Extracted data:

[Start of Attachment]

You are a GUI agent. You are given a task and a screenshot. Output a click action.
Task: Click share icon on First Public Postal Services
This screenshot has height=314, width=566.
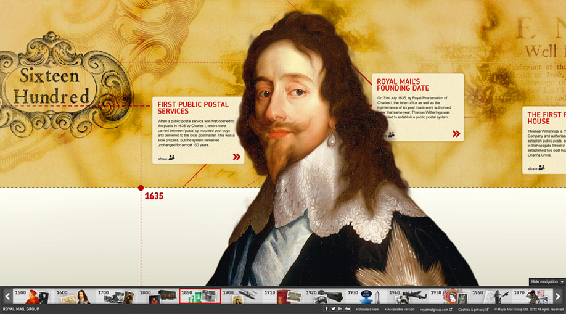point(171,158)
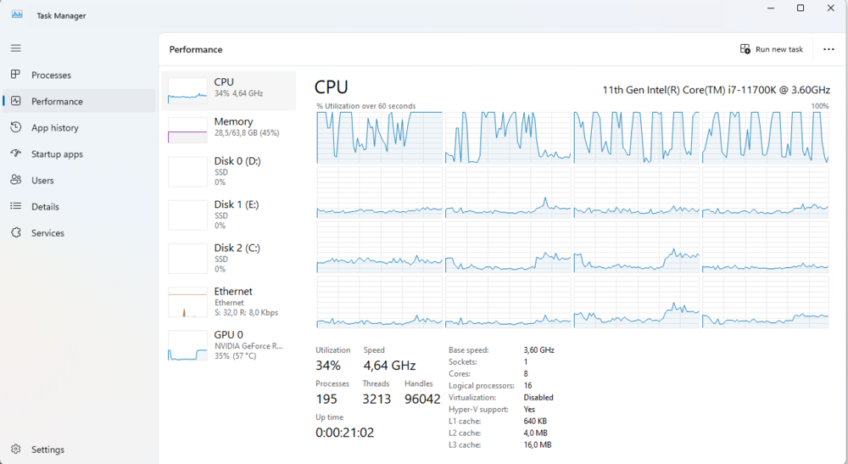Open Settings via the gear icon
Screen dimensions: 848x464
tap(15, 450)
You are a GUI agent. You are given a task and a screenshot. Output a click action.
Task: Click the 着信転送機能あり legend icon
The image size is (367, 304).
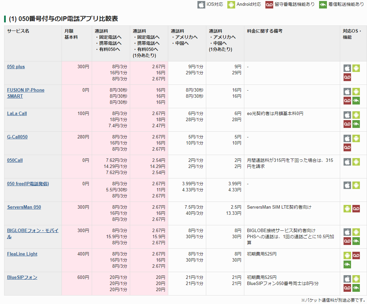click(x=323, y=5)
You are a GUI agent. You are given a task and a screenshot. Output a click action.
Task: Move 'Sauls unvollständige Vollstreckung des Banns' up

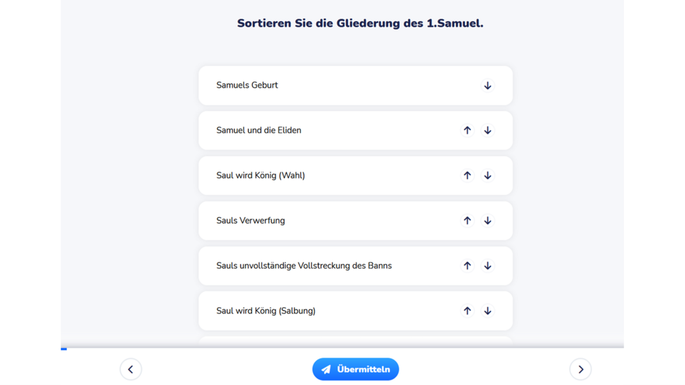pyautogui.click(x=468, y=266)
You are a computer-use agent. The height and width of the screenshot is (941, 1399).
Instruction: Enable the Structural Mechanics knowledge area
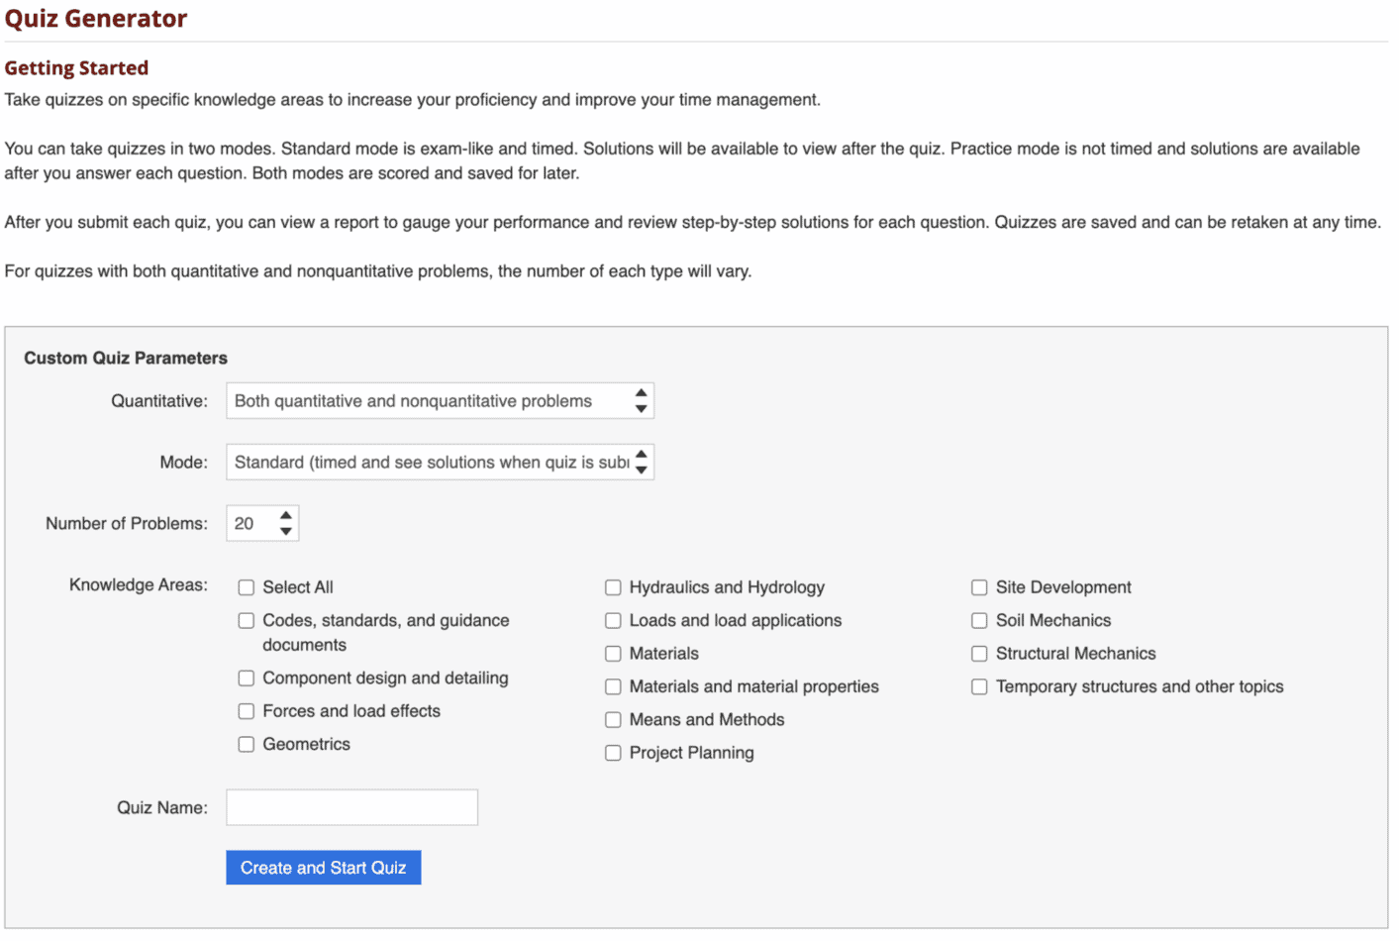pos(979,653)
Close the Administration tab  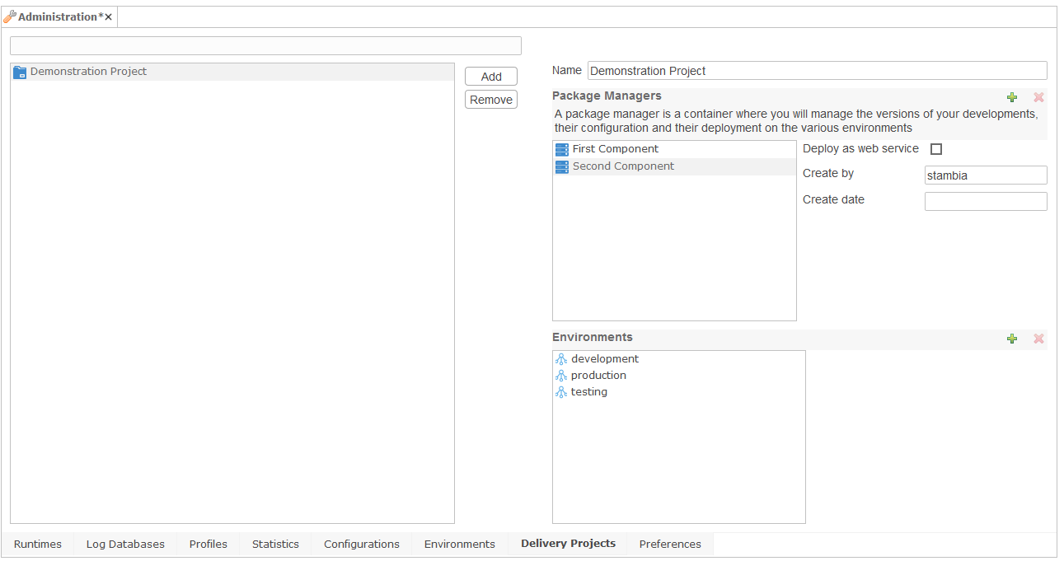[x=108, y=17]
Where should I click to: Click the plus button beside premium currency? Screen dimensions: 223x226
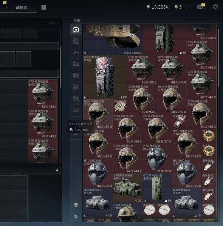[185, 7]
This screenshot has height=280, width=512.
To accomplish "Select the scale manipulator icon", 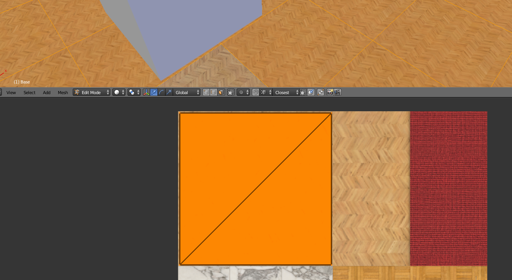I will pyautogui.click(x=169, y=92).
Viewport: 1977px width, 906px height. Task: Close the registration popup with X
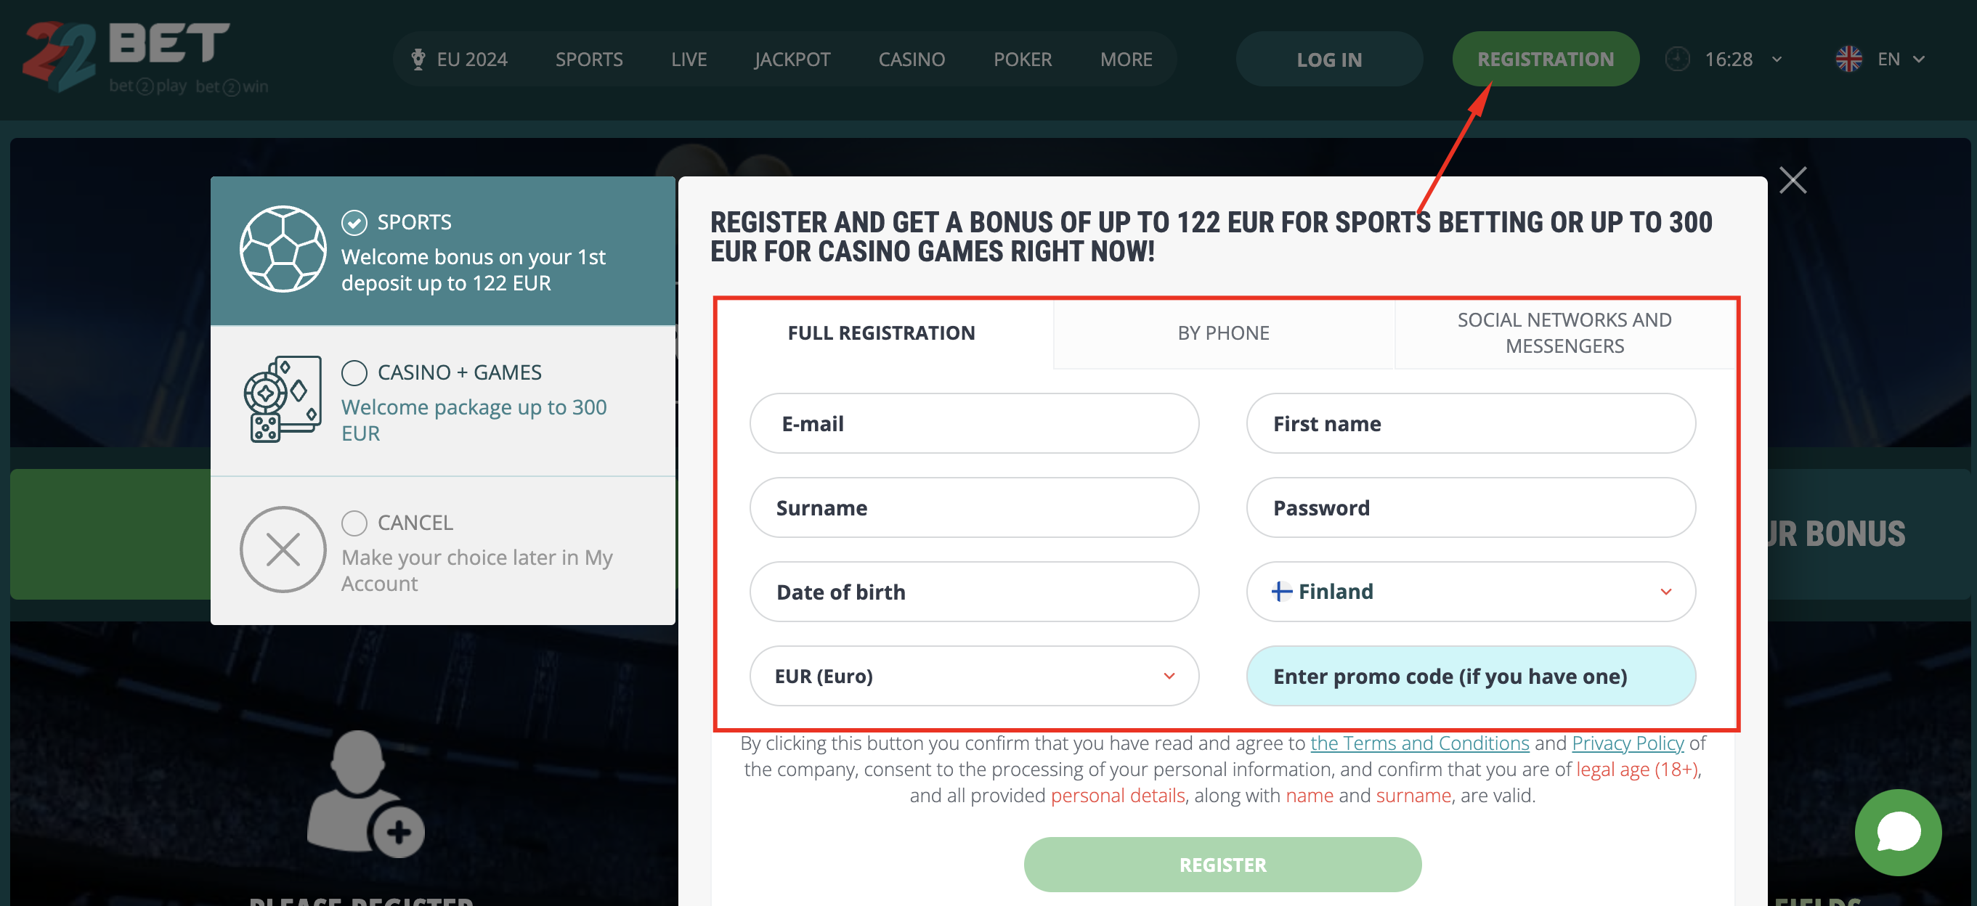[1792, 180]
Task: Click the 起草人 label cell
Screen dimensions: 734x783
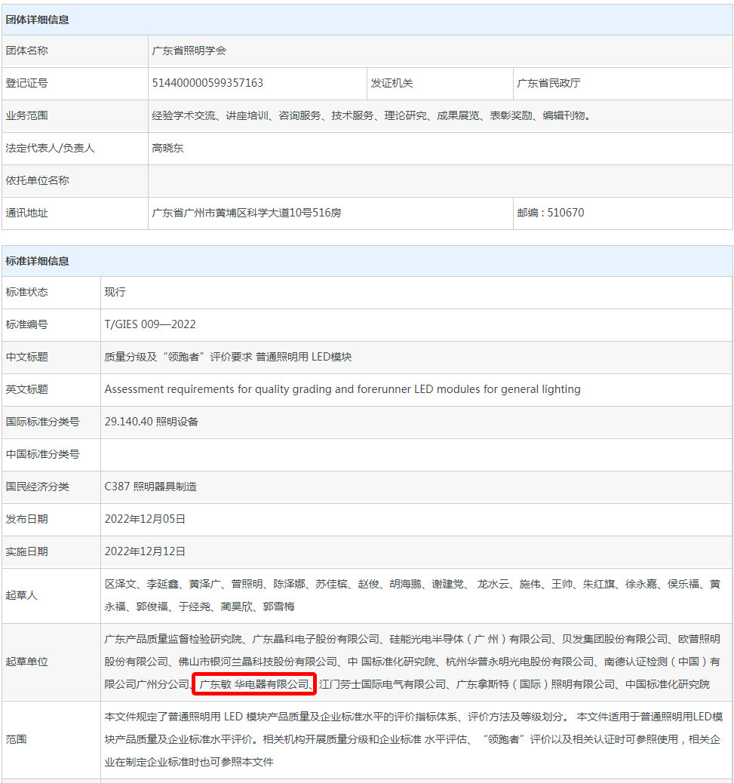Action: point(21,595)
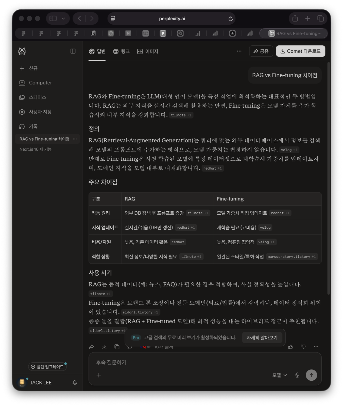Viewport: 343px width, 406px height.
Task: Click the Comet 다운로드 button
Action: [x=300, y=51]
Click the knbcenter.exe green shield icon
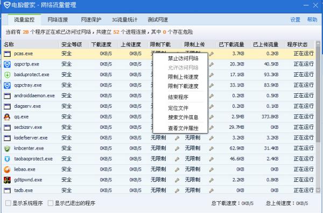The width and height of the screenshot is (323, 213). pyautogui.click(x=7, y=148)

[End of Attachment]

Quote only the lines that start at the line holding "Viewport: 1977px width, 906px" and end at the last line of the entries, including both of those lines, and omit every picture.

Reply to the exercise:
Viewport: 1977px width, 906px height. Task: Close the registration popup with X
[1792, 180]
Task: Click the 起草人 label cell
Screen dimensions: 734x783
Action: point(21,595)
Viewport: 343px width, 406px height.
Task: Click the Comet 다운로드 button
Action: [x=300, y=51]
Click the knbcenter.exe green shield icon
The width and height of the screenshot is (323, 213). pyautogui.click(x=7, y=148)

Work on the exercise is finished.